Kirui and Tola first to make a move
In excellent running conditions around an adaptation of the famous London circuit, no less than 30 athletes passed the halfway mark in less than one hour and six minutes. Yet seven runners had already pulled up, including Belgium's experienced Abdelhadj El Hachimi.
The pack had been running consistent paces between 15 and 16 minutes every five kilometres but it was at this point Kirui and one of the Ethiopians, Tamirat Tola, decided to up the tempo. By 20 miles, the pair had developed a 23-second advantage over Kirui's teammate Gideon Kipketer and around a minute ahead of the chasing pack which included Great Britain's Callum Hawkins. Meanwhile, Yemane Tsegay, who was expected to medal, pulled out of the contest.
Daniel Wanjiru had looked strong just behind Kipketer but he fell apart over the next three miles. Tanzania's Alphonce Simbu joined Kipketer in the hunt of the leading duo but their advantage had extended to over a minute. Behind the chasing pair, Hawkins and Daniele Meuci had stretched away from the rest of the field but were almost two minutes off the pace.
Tola falls apart as Hawkins response falls just short
It was from mile 22 where telling moves were made. With fatigue setting in, the race was coming down to who had the legs. Tola lost 50 seconds across three miles to Kirui without the Kenyan changing speed. Meanwhile, Simbu halved the gap to Tola by 30 seconds and Hawkins caught Kipketer as he dropped Meuci.

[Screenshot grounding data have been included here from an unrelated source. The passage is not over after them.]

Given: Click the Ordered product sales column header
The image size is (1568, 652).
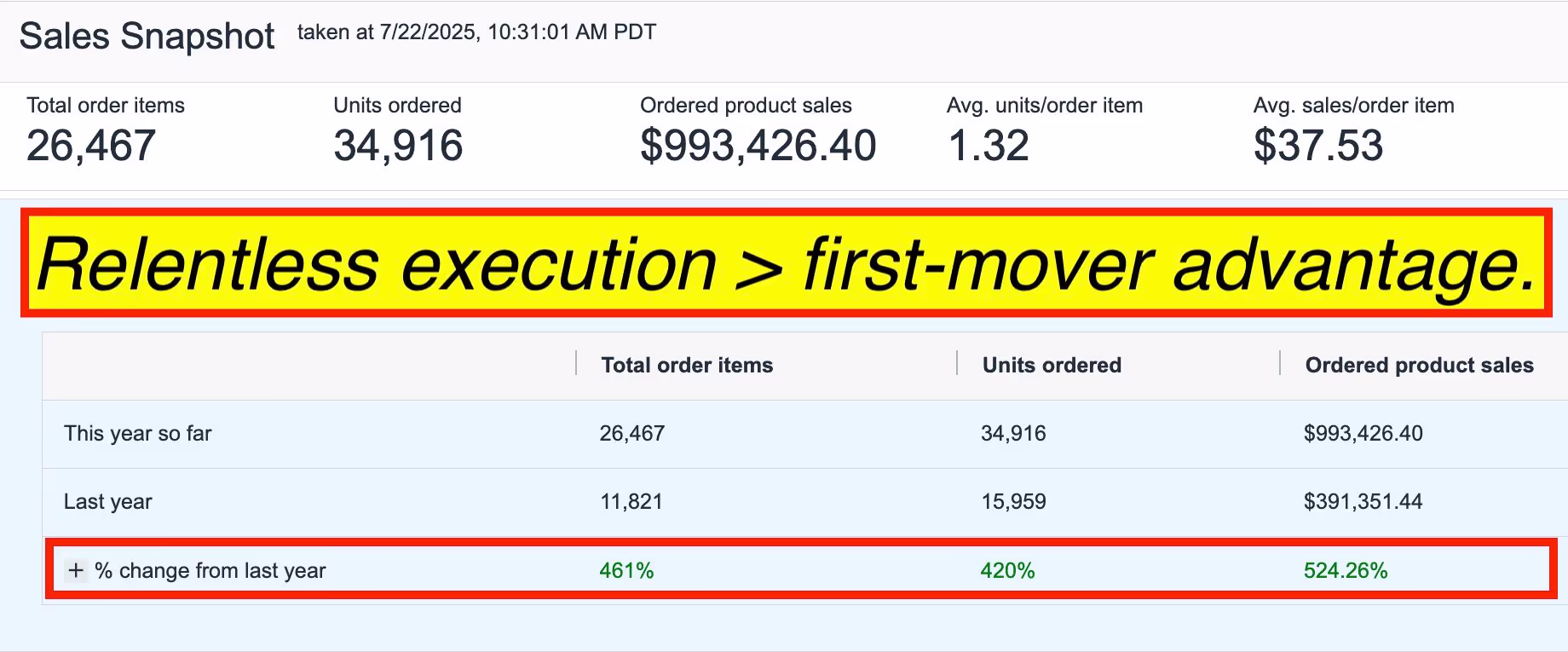Looking at the screenshot, I should 1419,366.
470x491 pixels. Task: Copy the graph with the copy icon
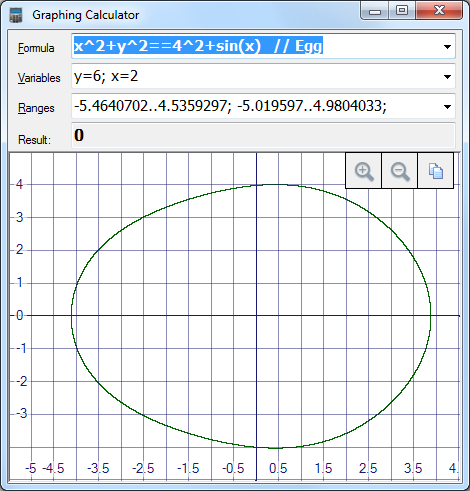436,171
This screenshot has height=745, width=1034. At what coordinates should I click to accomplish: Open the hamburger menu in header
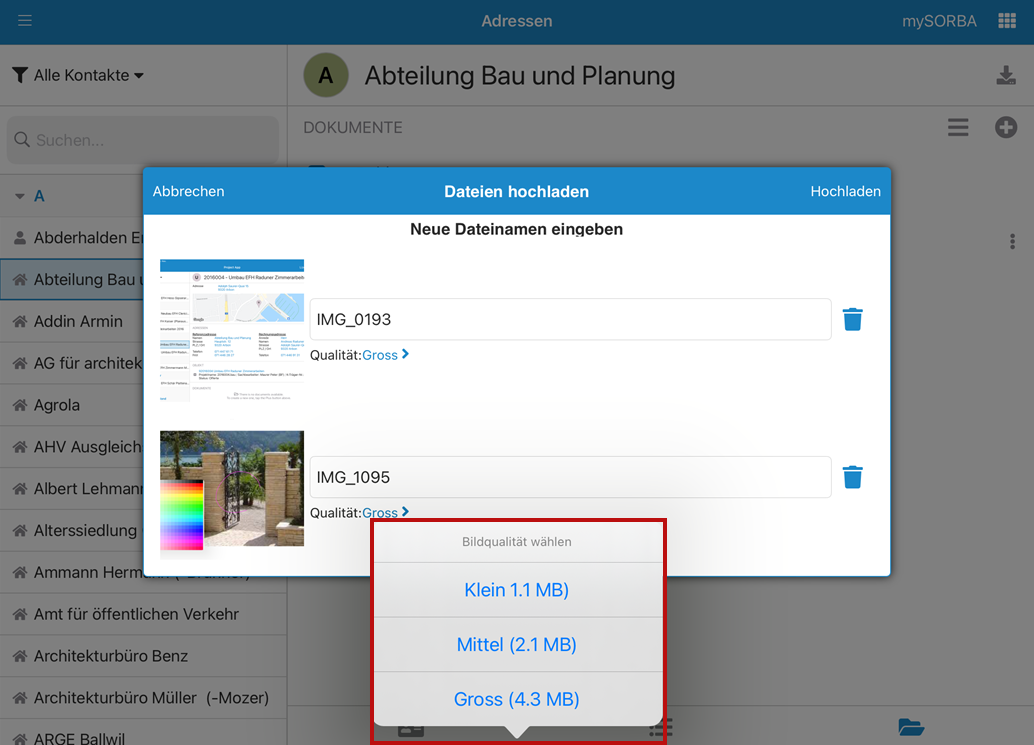coord(25,21)
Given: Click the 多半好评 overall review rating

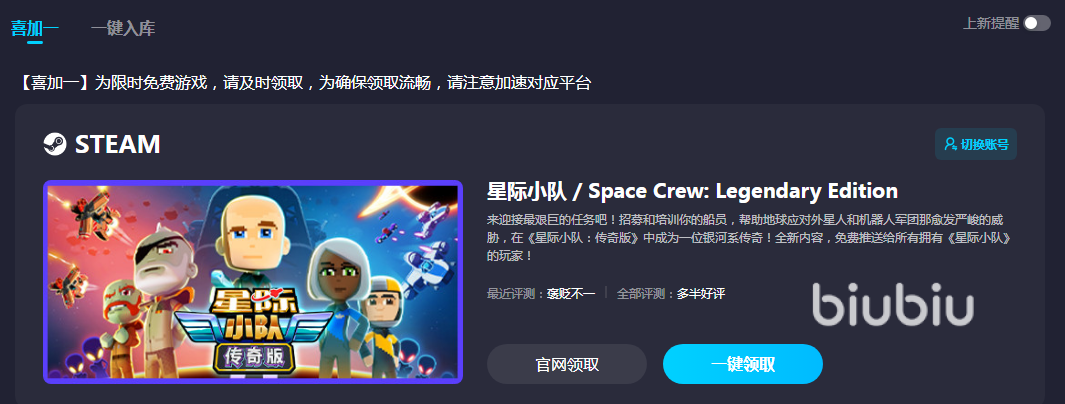Looking at the screenshot, I should pos(701,294).
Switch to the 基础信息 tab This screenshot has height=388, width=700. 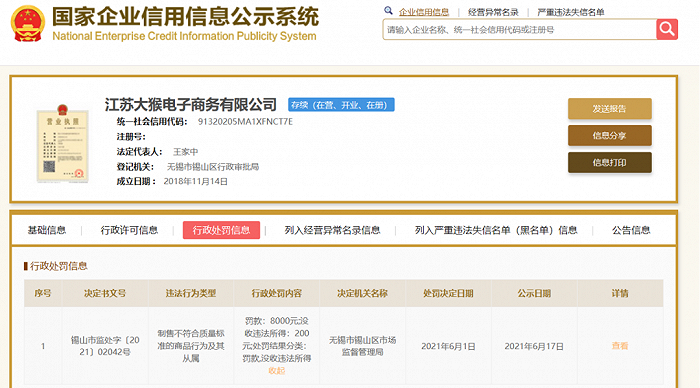pos(47,230)
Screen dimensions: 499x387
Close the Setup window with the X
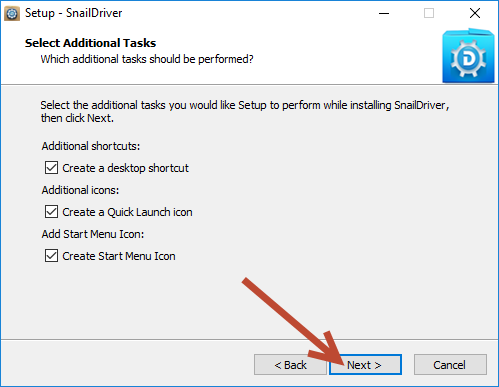click(x=475, y=13)
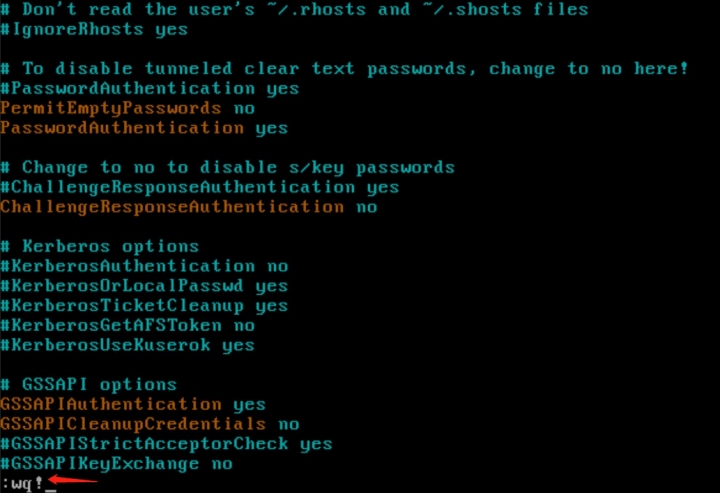
Task: Place cursor on PasswordAuthentication yes uncommented line
Action: click(x=144, y=129)
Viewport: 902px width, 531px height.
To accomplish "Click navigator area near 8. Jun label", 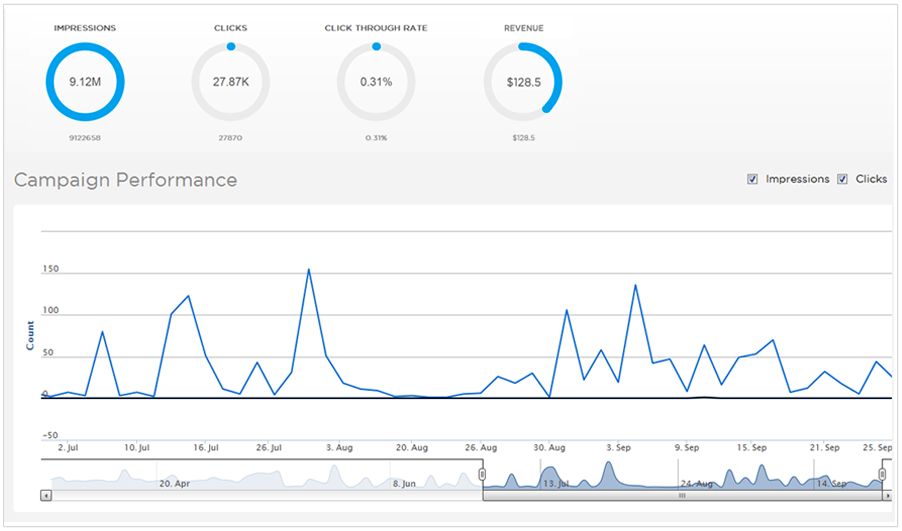I will 405,482.
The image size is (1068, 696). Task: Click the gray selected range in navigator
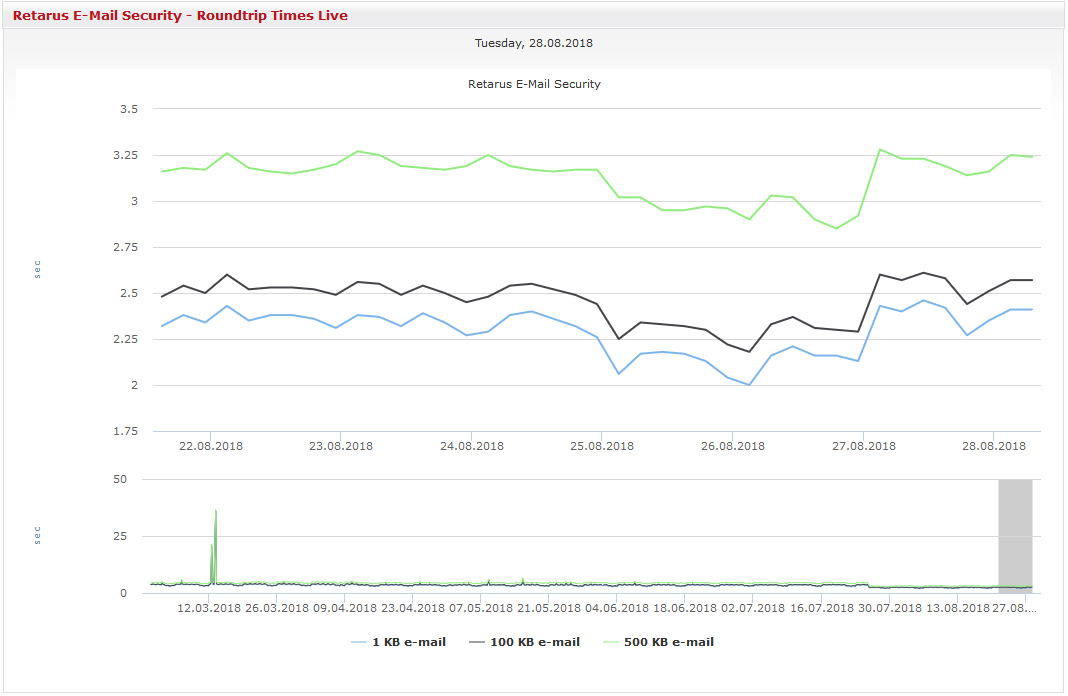click(1015, 535)

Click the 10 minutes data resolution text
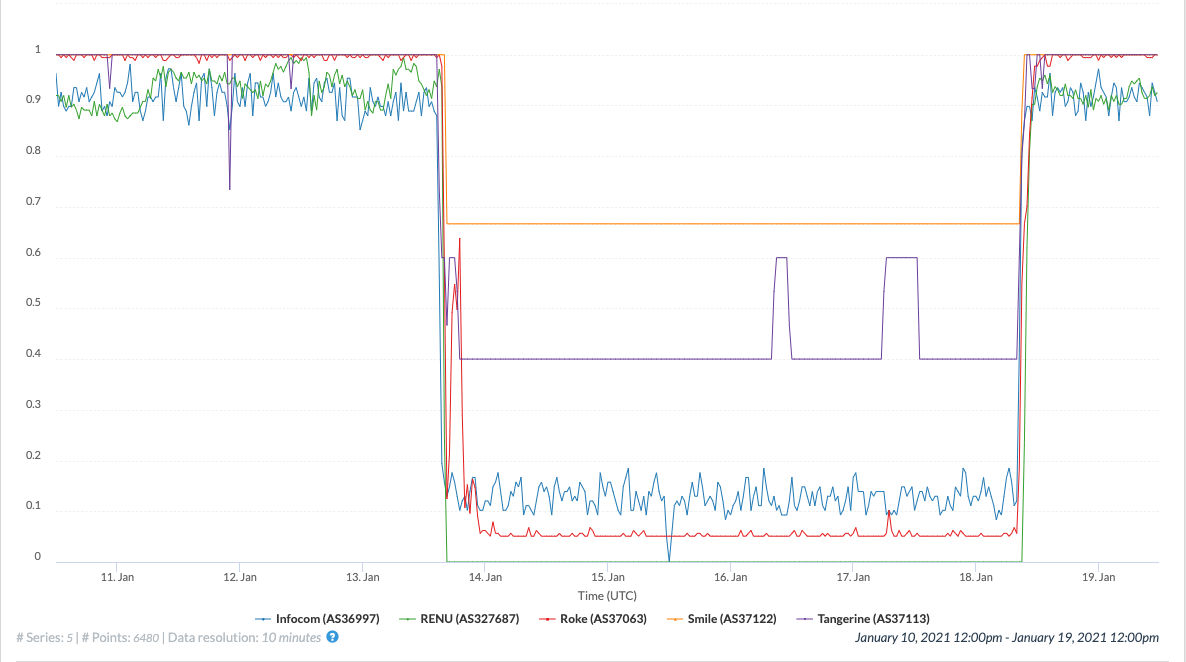291,637
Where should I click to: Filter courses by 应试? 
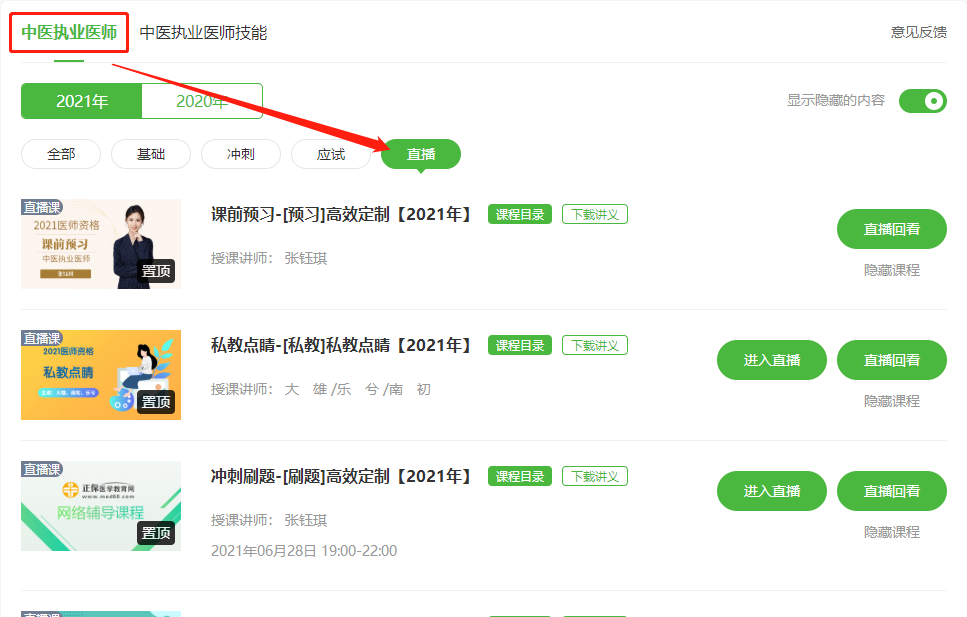point(331,154)
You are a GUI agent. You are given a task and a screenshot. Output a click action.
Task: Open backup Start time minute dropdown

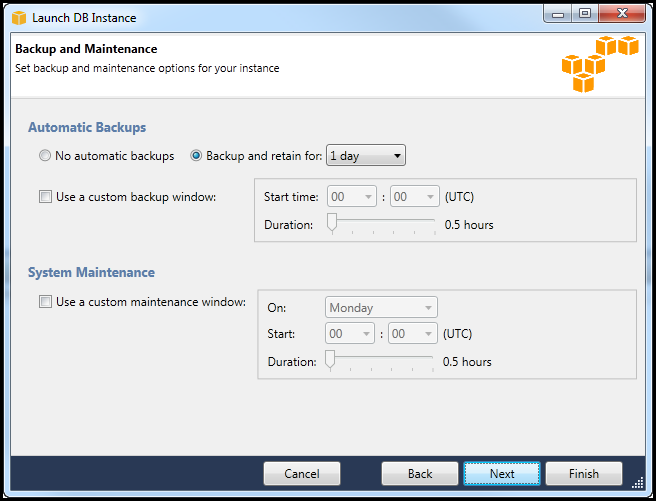point(415,197)
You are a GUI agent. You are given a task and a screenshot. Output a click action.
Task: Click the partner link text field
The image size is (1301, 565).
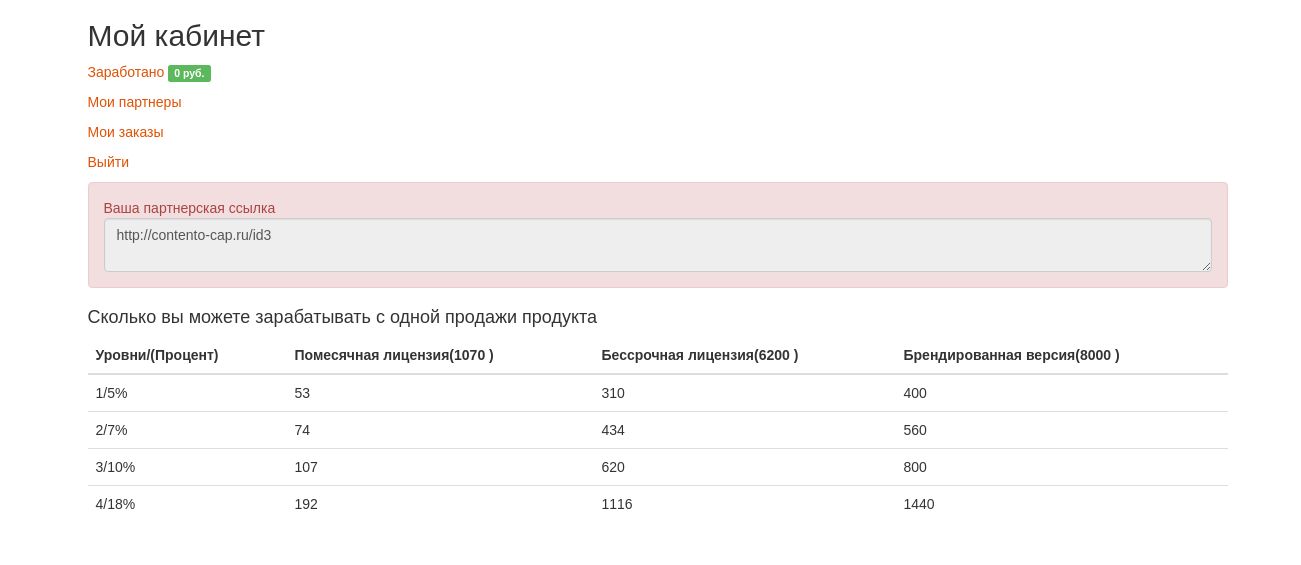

Kirui continued his momentum to cross the line in 2:08.27. He finished over a minute ahead of Tola who held on to silver just two seconds ahead of Simba. Yet it was heartbreak for Hawkins as he finished fourth with a personal best time of 2:10.17, 40 seconds ahead of Kipketer and Meuci but 26 seconds short of bronze.
25-year old Hawkins, who equalled the best finish by a British man in a marathon, described the result as "bittersweet". He explained "the last five kilometres, I kept the same distance, which was quite frustrating. Maybe I left it a bit late."
His teammates, Andrew Davies and Josh Griffiths, finished 31st in 2:17.59 and 39th in 2:20.06 respectively. The latter had captured the hearts of the British public after qualifying by virtue of being the fastest Brit in the London Marathon, despite not being registered as an elite athlete.